Donald Trump's 'racist slur' provokes outrage

Trump was widely reported to have used crude language in a meeting with lawmakers on Thursday. AGENCIES
Trump was widely reported to have used crude language in a meeting with lawmakers on Thursday. AGENCIES

US President Donald Trump has sparked outrage after he was reported to have used crude language to describe foreign countries in an Oval Office meeting.

Trump said he did not say "anything derogatory" about Haitians and appeared to deny calling any countries "shitholes", as was reported, generating a worldwide backlash.

However, Democratic Senator Dick Durbin said Trump used "racist" language.

The president did call some African nations "shitholes", he said.

Amid widespread coverage of his reported remarks at a private meeting with lawmakers to discuss immigration on Thursday, Trump on Friday tweeted his language at the meeting "was tough, but this was not the language used".

Many US media outlets reported the comments on Thursday, quoting witnesses or people briefed on the meeting. The White House did not deny them.

"I cannot believe that in the history of the White House, in that Oval Office, any president has ever spoken the words that I personally heard our president speak yesterday," Durbin told reporters on Friday.

Trump ignored press questions about the issue as he signed a proclamation declaring a holiday in honour of civil rights hero Martin Luther King Jr. - as presidents do every year.

He said Americans were celebrating that "self-evident truth" that "no matter what the colour of our skin or the place of our birth, we are all created equal by God".

Trump's reported remarks came as both Republican and Democratic lawmakers visited him on Thursday to propose a deal on immigration.

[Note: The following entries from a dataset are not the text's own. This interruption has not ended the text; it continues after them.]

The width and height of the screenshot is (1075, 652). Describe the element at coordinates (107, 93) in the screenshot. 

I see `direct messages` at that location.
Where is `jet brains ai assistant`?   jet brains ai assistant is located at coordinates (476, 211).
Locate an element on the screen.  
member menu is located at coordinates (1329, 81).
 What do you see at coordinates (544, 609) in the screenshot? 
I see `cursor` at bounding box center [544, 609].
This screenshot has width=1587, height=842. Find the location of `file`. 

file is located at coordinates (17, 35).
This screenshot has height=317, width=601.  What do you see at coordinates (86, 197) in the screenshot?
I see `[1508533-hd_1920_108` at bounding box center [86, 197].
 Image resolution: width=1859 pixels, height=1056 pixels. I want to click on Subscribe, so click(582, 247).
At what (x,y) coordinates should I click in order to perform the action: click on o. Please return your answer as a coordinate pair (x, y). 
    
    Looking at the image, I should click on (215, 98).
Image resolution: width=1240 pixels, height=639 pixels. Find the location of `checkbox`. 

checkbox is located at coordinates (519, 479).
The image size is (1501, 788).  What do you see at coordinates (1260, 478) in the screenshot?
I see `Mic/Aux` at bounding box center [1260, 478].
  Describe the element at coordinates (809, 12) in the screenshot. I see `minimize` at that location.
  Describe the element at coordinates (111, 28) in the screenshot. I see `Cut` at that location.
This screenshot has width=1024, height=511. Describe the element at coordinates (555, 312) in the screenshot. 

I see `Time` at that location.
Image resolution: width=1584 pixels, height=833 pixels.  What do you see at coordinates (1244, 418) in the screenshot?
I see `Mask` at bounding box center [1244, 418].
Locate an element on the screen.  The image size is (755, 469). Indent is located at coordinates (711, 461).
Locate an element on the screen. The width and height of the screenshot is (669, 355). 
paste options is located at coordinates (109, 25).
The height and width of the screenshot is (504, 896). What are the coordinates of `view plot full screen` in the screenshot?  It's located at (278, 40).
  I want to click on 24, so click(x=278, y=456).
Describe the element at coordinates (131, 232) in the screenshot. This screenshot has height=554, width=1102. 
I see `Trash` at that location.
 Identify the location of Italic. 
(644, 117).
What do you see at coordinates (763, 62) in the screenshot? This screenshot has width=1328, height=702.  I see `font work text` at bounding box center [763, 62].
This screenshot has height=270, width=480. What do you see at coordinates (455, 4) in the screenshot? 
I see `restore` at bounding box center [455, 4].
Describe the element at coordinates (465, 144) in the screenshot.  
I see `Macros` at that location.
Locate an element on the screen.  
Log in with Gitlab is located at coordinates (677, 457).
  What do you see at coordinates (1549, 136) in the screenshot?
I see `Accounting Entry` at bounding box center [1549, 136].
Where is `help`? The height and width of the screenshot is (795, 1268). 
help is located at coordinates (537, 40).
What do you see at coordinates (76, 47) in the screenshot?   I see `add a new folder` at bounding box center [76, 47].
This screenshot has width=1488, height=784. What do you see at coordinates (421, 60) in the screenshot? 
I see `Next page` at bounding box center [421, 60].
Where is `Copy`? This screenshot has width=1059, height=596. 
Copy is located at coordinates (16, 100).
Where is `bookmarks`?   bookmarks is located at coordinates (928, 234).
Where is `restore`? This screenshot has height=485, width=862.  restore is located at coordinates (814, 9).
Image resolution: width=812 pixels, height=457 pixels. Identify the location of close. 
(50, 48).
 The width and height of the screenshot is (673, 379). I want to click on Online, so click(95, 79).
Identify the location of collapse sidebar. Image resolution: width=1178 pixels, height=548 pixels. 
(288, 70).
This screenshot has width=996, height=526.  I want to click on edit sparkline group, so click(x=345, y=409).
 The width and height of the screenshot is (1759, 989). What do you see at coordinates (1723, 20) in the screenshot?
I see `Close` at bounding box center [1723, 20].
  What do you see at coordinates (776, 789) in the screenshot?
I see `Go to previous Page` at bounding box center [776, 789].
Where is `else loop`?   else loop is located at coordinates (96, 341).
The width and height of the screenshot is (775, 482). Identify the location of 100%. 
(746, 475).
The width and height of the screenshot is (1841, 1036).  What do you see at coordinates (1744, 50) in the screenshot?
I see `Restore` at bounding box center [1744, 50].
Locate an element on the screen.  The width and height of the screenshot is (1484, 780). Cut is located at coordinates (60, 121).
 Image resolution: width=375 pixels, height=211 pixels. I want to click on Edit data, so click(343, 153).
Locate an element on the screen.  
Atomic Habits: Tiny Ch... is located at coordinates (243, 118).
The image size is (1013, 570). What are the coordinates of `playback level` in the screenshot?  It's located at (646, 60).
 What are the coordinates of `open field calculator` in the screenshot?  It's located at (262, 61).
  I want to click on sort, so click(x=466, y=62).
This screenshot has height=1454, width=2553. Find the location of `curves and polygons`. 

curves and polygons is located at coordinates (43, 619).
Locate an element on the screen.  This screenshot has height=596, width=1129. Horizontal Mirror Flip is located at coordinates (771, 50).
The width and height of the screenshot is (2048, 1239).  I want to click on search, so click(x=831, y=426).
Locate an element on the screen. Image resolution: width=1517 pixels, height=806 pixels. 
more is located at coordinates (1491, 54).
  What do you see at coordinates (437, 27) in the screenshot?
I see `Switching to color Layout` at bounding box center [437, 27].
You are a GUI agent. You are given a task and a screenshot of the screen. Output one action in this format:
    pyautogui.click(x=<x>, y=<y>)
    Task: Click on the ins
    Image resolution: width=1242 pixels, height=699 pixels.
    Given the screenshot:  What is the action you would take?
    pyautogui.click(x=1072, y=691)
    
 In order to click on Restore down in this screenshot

Trump was said to have told them that instead of granting temporary residency to citizens of countries hit by natural disasters, war or epidemics, the US should instead be taking in migrants from countries like Norway.

"Why are we having all these people from shithole countries come here?" the Washington Post quoted him as saying, in remarks first reported to be about Haiti, El Salvador and African nations.